# PASSAGE GIVEN
::::::

Machine Learning Basics¶

Structure¶

For each model, we introduce

Objective
- What is the structural form of the model
- What quantity to optimize
Learning
- Aka training, fitting, estimation
- How to train a model capable for prediction
Properties
- Properties of the model
Model Selection
- How to select a good hyperparameter
Interpretation
- The logic behind the model
- The parameter of the model
- The results of the model
Extension
- Variants of the model

Proximity Measures¶

There are many similarity or dissimilarity measures (jointly called proximity measures) used in machine learning, all with certain degrees of subjectivity. Several important aspects should be considered.

The nature of the variables,
The scales of measurement,
Subject matter knowledge.

Some commonly used distance measures for two vectors \(\boldsymbol{x} , \boldsymbol{y} \in \mathbb{R} ^{p}\)

Euclidean distance \(d(\boldsymbol{x}, \boldsymbol{y})=\sqrt{(\boldsymbol{x}-\boldsymbol{y})^{\prime}(\boldsymbol{x}-\boldsymbol{y})}\)

::::::

# DATA EXTRACT
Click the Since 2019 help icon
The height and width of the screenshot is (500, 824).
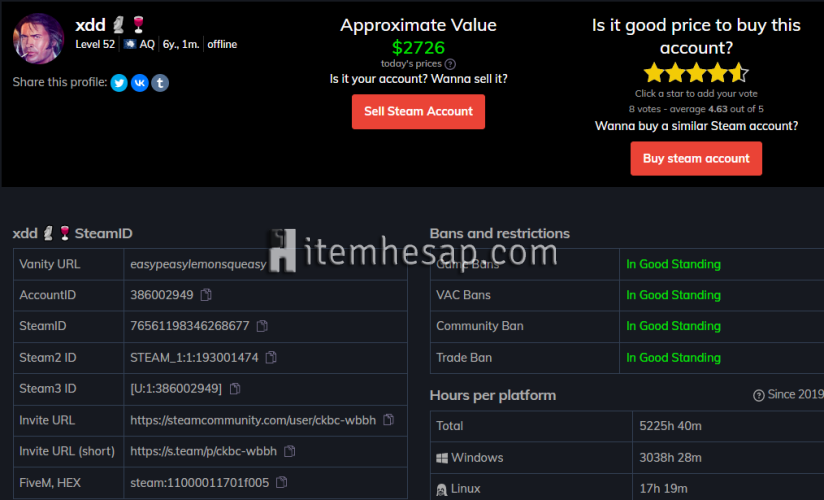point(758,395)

::::::

# STATED TASK 1
Answer these from the machine learning basics page:
(a) What other names does it give for learning?
(b) What are similarity and dissimilarity measures jointly called?
(c) Which three aspects does it say should be considered?
# STATED TASK 2
Rewrite the paragraph of the machine learning basics page that begins "There are many similarity" in fewer words, keeping its main facts.

# WORKED ANSWER 1
(a) Training, fitting, and estimation.
(b) Proximity measures.
(c) The nature of the variables, the scales of measurement, and subject matter knowledge.

# WORKED ANSWER 2
Machine learning uses many similarity and dissimilarity measures, together called proximity measures, and all are somewhat subjective. Several important aspects should be considered.